Saturday, March 09, 2013

The Only Thing Wrong With Free Comic Book Day (And How To Fix It)

Free Comic Book Day is great.

If you haven't heard of it, it's a once a year celebration of all things comics, when a bunch of comic book stores give a way a bunch of free comic books.  And some comic book stores go all out, hosting massive events with costumes, comic book creators, and other fun stuff.  My local comic book shop, 4 Color Fantasies in Rancho Cucamonga, goes all out. Here's a video the amazing Kurk Kushin shot a few years back that will give you some idea:

Looks amazing, right? Bounce houses, free hot dogs, kids in costumes. They've even had "pro" style wrestling exhibitions.
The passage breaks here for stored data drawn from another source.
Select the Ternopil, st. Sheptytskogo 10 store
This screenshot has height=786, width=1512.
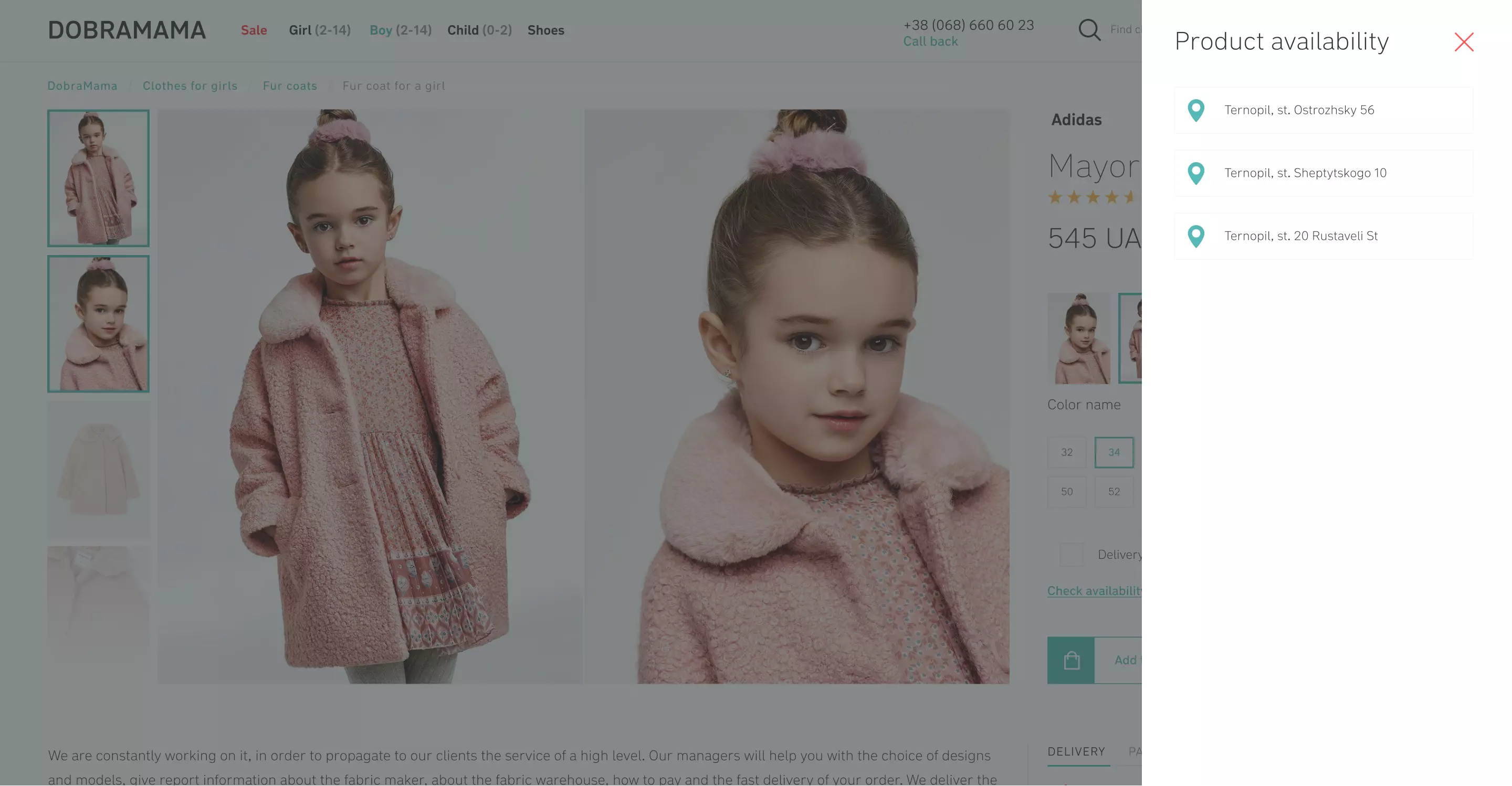click(1323, 173)
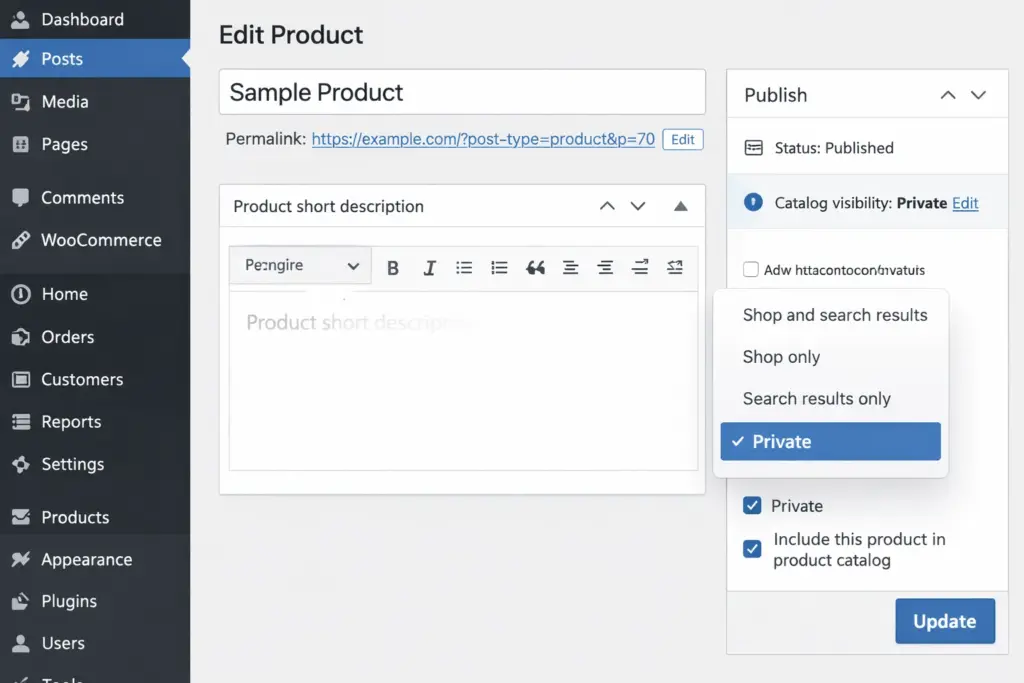Insert a numbered list in the editor
Screen dimensions: 1024x683
499,266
My kids almost always dress up, and deciding what to wear is a bigger deal than Halloween.

And Free Comic Book Day is doing its job--I've brought friends and family who otherwise hadn't set foot in a comic book shop, and gives the kids a gateway drug to the comics.

So there's no reason not to go. You should go. It's always the first Saturday in May, the day after the premiere of that year's first big comic book related blockbuster movie. Seriously, go here and find out where your local comic book shop is, and put it in your calendar today.

So if I'm telling you that you have to go, whats the problem?

The problem is that the books aren't really free. Not to the comic book shop. Or to the publishers. And that means there have to be realistic limitations on how many comics each person can actually take. And that can be disappointing.

Go here and you can see all the comics that are supposed to be available this year. As of this writing, there are 52 comics that are available. They cost the comic book store owner around 12 cents to 50 cents per copy. So if the shop were to get everybody all 52 issues, that would be at least 10 bucks a person. For a shop getting a couple thousand vistors, like 4 Color, that would mean at least $20,000 in costs that day. Add in the free hot dogs, bounce house rental, the cost to fly in the visiting talent--yeah, you just can't give everybody everything.

There's an article about the difficulties FCBD costs can have for shop owners here.

I've seen every possible way of handling this by comic book shops.

One shop in Riverside limits to two per customer, with a rule of "I get to pick one and you can pick the other." In some ways this is silly--since "the one I I get to pick" is always the same book, a family of four, like mine, leaves the shop with four identical copies of one title, which does not actually increase his chances by four times that my family will end up buying that title. It just means he missed an opportunity to market us a few different titles with free copies of another book.

Other shops just put a limit of, say, five books per person, and I consider that pretty reasonable. It's all "while supplies last" so if the 500 people who came before you all got the copy of the Star Wars comic you wanted, you're going to have to settle for something else. I mean, since I'm being given the comics for free, I have absolutely zero right to say I'm being given free stuff wrong.

(And that goes for the guy in Riverside, too. I honestly should just shut up and say thank you.)

Now, obviously, not all 52 of those comics are going to appeal to everybody. But there are a few, shall we say, crazy people who are going to want nearly all of them.

Yes, I fall into this category.

Some comic book shops have found ways to take advantage of this to good effect. For example, 4 Color teamed up with a G.I.Joe cosplay group call the Cobra 3rd Nightwatch last year to host a Free Comic Book Day blood drive, and everybody who donated got to get "all" the comics as a reward. In this case, "All" just meant one of every comic on the table when you finished your donation which, isn't really "All." (Again, I hope I don't sound like I'm complaining about this. This is the best Free Comic Book Day offer I know about in SoCal, and I hope they do it again this year.)

There should be a way for folks who want to "try" all the comics to be able to "try" all the comics. And it shouldn't have to cost the retailers extra.

So what's my idea?

The Free Comic Book Day website should sell the free comic books to the public.

Not "sell" in the traditional, charge full price sense. But it should cost a little more than it costs the retailers.

And it should be treated exactly like it's treated with the retailers.

Say a teacher wants to get 30 Smurfs comics to give as "presents" to their kids. Let them buy 30 if they pay 20 or so cents an issue plus shipping.

Say a parent wants to throw comics in to all the presents he gives away at all the parties his kids get invited to. Let him buy 50 issues at 25 cents a pop, plus shipping.

And if some crazy guy wants to try them all, let him order all 52 for like $25 plus shipping.

The publishers get what they want--more books in more hands, and at less risk. These books were specifically asked for, unlike the books that some retailers get stuck with, which can sit in boxes at the retailer's location because nobody wanted them, even though the publisher printed them at a loss.

More people get to try more comics, and, if they like them, more comics get sold.

In this case, the "shipping and handling" would have to be bumped up a little to include some money to pay for the boxes, labels, and some temps to fill the boxes. But that's the nature of "Shipping and Handling" anyway. (Actually, in most cases, Shipping and Handling also includes the cost of manufacturing the product.)

So give it some thought, comic book world. Let's get more comics out there and more kids reading them.

Because, in the end, that means more kids reading at all.